**TAREFA A**
Liste todos os meios de transporte que o trecho sobre trânsito cita como coletivos ou alternativos.
**TAREFA B**
Segundo o trecho sobre trânsito, em que horários as medidas descritas surtem efeito de fluidificação principalmente?

Resta ao engenho humano, lançar mão de recursos que minimizem a densidade de veículos para que não chegue a ser crítica. A tecnologia pode desempenhar um papel crucial. O uso de redes neurais de sensores para interpretar os fluxos em diferentes áreas e um poderoso sistema computadorizado de análise de trânsito, associados a medidas eficazes de controle das vias públicas, como o monitoramento da quantidade de carros circulando na via, surtem efeito de fluidificação do trânsito, principalmente nos horários críticos. São medidas como o polêmico rodízio, ou ainda o incentivo ao uso de transportes coletivos, como ônibus e metrô, ou alternativos como a bicicleta e, por fim, ao uso mais inteligente dos carros, fazendo com que a energia gasta e o espaço ocupado por um veículo não sejam usufruídos por apenas um ocupante.

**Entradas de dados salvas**
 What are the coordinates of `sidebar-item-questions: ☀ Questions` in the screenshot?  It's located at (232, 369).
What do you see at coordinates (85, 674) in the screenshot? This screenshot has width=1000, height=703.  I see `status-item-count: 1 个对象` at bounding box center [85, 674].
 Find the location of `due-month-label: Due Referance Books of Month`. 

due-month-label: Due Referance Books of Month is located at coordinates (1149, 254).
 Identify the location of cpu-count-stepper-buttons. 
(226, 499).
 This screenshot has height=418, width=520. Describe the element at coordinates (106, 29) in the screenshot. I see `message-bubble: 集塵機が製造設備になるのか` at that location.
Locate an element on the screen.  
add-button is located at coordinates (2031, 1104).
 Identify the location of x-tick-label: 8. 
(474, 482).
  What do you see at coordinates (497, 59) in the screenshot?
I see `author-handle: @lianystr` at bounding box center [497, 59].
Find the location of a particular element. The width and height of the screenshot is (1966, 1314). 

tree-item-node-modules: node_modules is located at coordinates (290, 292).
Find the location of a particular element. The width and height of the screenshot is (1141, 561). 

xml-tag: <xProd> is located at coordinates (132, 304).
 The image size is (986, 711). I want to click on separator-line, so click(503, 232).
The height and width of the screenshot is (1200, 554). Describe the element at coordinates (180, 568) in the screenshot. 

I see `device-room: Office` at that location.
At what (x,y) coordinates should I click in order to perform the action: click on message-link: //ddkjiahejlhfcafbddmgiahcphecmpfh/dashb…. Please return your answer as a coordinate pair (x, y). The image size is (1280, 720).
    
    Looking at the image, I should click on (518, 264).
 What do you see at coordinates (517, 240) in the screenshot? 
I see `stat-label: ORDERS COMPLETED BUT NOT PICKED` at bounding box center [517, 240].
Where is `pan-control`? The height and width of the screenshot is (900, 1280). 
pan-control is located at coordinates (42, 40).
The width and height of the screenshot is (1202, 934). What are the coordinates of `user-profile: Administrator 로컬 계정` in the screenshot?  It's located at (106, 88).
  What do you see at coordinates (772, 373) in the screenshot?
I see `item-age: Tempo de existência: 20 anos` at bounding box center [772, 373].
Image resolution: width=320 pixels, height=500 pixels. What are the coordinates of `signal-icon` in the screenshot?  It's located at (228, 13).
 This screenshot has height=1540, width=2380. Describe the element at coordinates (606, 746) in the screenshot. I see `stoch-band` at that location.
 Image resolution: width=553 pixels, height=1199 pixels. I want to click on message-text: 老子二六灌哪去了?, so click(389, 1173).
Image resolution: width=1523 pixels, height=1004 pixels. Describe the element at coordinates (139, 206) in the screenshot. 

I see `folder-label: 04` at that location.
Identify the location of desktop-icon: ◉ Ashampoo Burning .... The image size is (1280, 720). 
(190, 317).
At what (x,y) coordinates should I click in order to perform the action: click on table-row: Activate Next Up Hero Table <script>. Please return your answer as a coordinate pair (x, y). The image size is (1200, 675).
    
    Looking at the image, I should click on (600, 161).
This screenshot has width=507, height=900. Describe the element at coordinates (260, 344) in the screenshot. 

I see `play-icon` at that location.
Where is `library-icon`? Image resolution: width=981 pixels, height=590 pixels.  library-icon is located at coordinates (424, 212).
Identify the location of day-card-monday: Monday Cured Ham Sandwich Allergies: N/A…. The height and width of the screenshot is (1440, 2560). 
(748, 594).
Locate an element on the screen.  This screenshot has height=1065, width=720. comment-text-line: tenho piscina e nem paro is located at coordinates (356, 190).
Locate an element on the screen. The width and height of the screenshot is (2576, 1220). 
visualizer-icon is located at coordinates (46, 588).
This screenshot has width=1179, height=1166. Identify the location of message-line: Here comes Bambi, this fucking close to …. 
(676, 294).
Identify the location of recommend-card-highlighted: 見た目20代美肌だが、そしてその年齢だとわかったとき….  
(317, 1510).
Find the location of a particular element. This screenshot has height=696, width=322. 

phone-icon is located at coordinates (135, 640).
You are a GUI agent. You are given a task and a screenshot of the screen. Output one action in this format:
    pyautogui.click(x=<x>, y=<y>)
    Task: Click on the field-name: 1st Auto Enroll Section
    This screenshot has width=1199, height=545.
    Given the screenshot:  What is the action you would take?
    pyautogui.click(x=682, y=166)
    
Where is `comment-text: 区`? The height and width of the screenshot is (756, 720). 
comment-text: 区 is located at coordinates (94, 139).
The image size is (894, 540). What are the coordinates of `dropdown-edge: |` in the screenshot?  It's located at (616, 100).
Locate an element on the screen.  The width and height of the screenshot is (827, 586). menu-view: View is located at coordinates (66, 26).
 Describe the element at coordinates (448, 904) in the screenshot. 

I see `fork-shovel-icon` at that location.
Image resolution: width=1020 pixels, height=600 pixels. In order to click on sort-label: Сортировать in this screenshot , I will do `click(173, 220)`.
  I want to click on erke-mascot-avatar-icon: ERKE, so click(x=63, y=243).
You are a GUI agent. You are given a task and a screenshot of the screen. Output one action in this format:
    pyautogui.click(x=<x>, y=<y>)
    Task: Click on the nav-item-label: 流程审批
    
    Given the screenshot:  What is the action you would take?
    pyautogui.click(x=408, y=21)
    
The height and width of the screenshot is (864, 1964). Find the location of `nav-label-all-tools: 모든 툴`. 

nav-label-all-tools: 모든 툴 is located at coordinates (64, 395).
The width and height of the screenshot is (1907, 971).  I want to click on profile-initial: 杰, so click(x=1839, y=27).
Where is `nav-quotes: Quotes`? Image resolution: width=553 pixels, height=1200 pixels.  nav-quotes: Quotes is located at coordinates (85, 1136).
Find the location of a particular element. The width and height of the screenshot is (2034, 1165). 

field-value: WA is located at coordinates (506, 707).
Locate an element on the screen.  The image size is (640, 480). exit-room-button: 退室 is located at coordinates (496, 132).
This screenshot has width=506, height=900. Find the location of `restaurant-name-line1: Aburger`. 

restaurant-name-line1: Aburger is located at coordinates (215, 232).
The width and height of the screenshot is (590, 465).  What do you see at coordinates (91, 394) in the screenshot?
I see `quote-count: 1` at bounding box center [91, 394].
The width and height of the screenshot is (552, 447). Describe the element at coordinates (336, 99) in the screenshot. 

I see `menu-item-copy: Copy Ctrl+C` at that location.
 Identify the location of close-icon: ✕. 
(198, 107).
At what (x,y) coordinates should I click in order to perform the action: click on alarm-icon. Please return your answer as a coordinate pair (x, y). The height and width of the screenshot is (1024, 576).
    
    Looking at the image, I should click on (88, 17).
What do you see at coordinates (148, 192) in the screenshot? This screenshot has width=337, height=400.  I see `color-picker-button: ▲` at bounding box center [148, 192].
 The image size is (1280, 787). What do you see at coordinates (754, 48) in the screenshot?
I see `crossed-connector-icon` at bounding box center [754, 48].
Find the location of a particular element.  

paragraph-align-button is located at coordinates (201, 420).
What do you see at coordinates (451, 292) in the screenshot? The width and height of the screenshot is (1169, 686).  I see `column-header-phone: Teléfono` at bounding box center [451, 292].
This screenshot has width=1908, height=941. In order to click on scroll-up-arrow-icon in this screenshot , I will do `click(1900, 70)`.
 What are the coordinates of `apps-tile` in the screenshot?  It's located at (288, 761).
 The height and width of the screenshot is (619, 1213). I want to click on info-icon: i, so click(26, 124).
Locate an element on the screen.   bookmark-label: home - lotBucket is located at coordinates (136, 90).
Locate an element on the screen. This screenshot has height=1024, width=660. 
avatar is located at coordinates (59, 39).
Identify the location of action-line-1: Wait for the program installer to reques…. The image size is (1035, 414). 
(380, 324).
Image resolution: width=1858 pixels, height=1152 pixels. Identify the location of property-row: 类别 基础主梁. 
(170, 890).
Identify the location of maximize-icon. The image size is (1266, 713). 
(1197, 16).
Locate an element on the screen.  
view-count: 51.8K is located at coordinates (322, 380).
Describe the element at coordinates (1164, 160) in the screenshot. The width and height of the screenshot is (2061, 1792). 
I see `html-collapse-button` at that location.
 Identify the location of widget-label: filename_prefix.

**SOLUÇÃO A**
Ônibus, metrô e bicicleta.

**SOLUÇÃO B**
Nos horários críticos.